# start of Document text
# Colab Book 05 — Multi-Tenant ETL (Hetzner-Isolated Tenants, Keys, Storage, Audit Streams)

**Focus:** Tenant isolation by construction: per-tenant environments, per-tenant keys, per-tenant stores, and immutable audit streams; blast-radius control.

**Iteration note:** This notebook is designed to be shared with Frode and edited live as the pipeline matures.


## Sources (public)
These sources reflect Frode/Frostbyte’s public positioning around enterprise AI infrastructure, sovereignty, and security risk.
# end of Document text
What you will do:
a – Translate this sentence from the multi-tenant ETL notebook into Spanish: "This notebook is designed to be shared with Frode and edited live as the pipeline matures."
b – What kind of audit streams does the focus line of the multi-tenant ETL notebook call for?
# start of Data
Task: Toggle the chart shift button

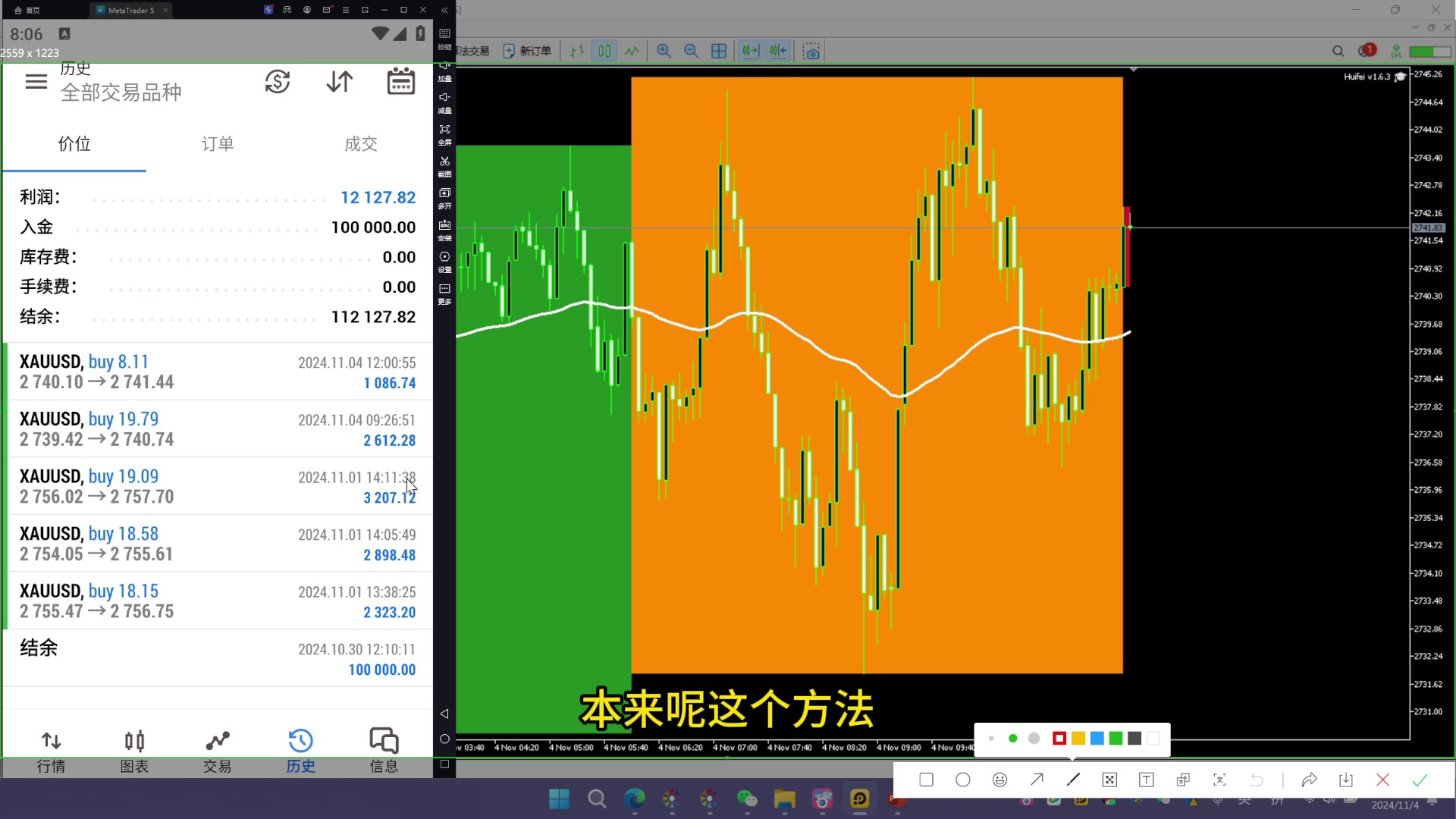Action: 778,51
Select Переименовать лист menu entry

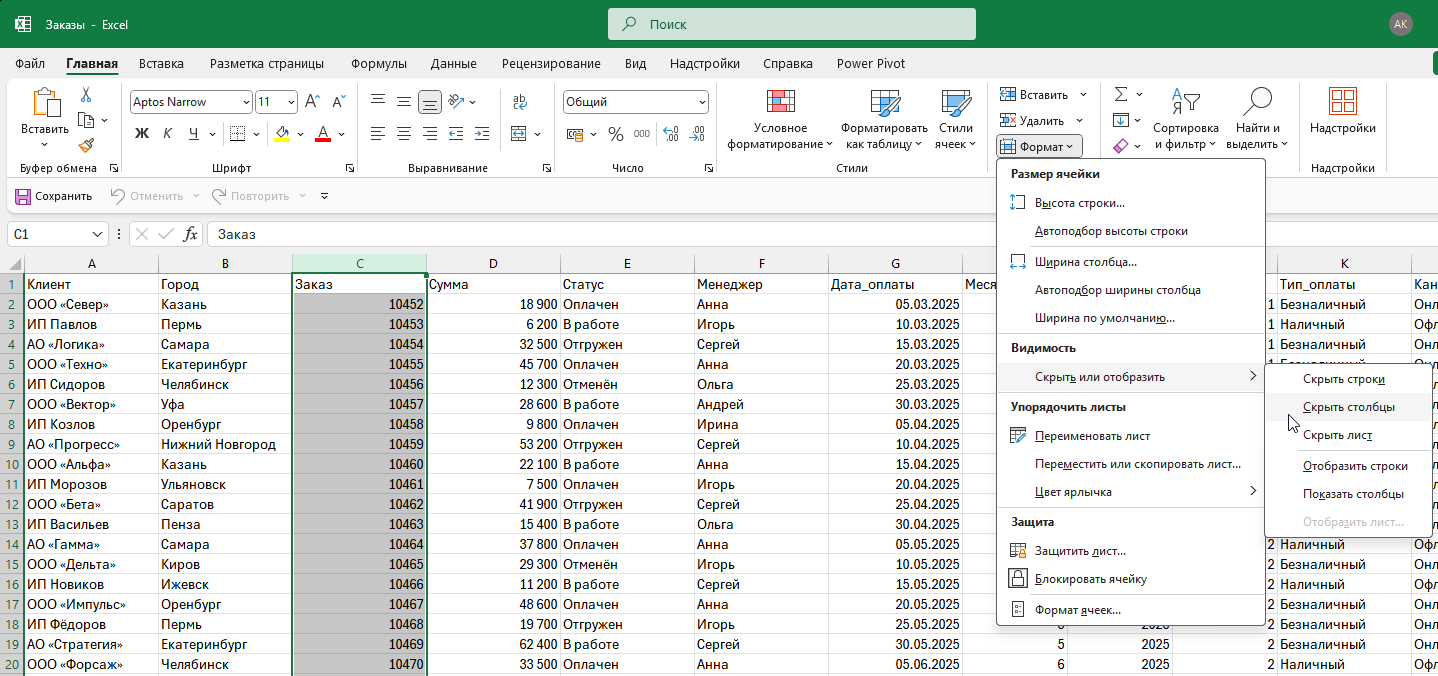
# end of Data
Replies:
a – Este cuaderno está diseñado para compartirse con Frode y editarse en vivo a medida que el pipeline madura.

b – Immutable audit streams.